New York City Comptroller Scott Stringer announced on Tuesday that the New York City Retirement Systems filed shareholder resolutions with three companies asking whether they have gender pay gaps and asking that they provide “meaningful” gender-pay information.
The resolutions will be submitted to shareholders at the annual meetings of Aetna, The Travelers Cos. and Express Scripts Holding Co.
Mr. Stringer also said Tuesday that six other companies have agreed to release information and/or conduct additional studies about pay equality.
“Gender pay equity disclosure should be a market standard,” Mr. Stringer said in a news release. He is the fiduciary for the five city pension plans within the $169.8 billion New York City Retirement Systems.
According to the news release:
- AIG and Prudential Financial have released, for the first time, “information on how they review employee salaries” and how they act to make sure women and men are compensated equally. “Both are confident they do not have a statistically significant gender pay gap;”
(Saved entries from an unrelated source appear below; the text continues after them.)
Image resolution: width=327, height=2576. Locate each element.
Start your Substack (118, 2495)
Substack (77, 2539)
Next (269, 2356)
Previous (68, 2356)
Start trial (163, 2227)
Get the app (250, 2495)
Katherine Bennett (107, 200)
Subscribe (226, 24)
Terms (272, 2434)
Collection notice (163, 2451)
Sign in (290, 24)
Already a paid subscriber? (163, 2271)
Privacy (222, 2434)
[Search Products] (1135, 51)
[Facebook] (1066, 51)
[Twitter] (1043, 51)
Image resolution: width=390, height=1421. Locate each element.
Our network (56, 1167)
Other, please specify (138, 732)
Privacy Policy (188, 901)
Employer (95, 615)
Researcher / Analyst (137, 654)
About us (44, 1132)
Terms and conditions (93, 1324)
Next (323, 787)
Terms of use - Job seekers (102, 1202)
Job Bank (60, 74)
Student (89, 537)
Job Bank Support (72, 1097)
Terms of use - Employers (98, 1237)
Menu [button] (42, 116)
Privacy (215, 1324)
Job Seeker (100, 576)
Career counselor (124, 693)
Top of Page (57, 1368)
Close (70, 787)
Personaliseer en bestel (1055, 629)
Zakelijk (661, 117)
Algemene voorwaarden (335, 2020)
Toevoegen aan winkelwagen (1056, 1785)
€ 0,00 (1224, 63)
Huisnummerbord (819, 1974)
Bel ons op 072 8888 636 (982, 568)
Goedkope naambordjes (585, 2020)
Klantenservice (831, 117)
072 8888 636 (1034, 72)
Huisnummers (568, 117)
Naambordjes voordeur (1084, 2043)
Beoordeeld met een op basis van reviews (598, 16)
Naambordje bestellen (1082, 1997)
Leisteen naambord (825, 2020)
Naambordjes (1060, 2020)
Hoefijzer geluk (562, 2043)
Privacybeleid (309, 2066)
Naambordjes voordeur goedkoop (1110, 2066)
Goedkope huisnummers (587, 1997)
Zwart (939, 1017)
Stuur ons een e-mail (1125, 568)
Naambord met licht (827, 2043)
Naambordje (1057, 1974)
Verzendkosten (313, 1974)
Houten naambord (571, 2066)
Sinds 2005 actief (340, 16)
- Aflac will disclose female-to-male salary ratio, opportunities for advancement and board oversight of pay and benefits in its next corporate social responsibility report;
- Allstate will publish a diversity report late this year including information on its compensation review process, board oversight of diversity efforts and “gender pay equity adjustment policies;” and
- Anthem and UnitedHealth Group have “agreed to conduct additional analyses.”
For companies that haven’t provided pay equity information, “investors have an opportunity to stand up,” Mr. Stringer added. “This is simply too important for companies to ignore.”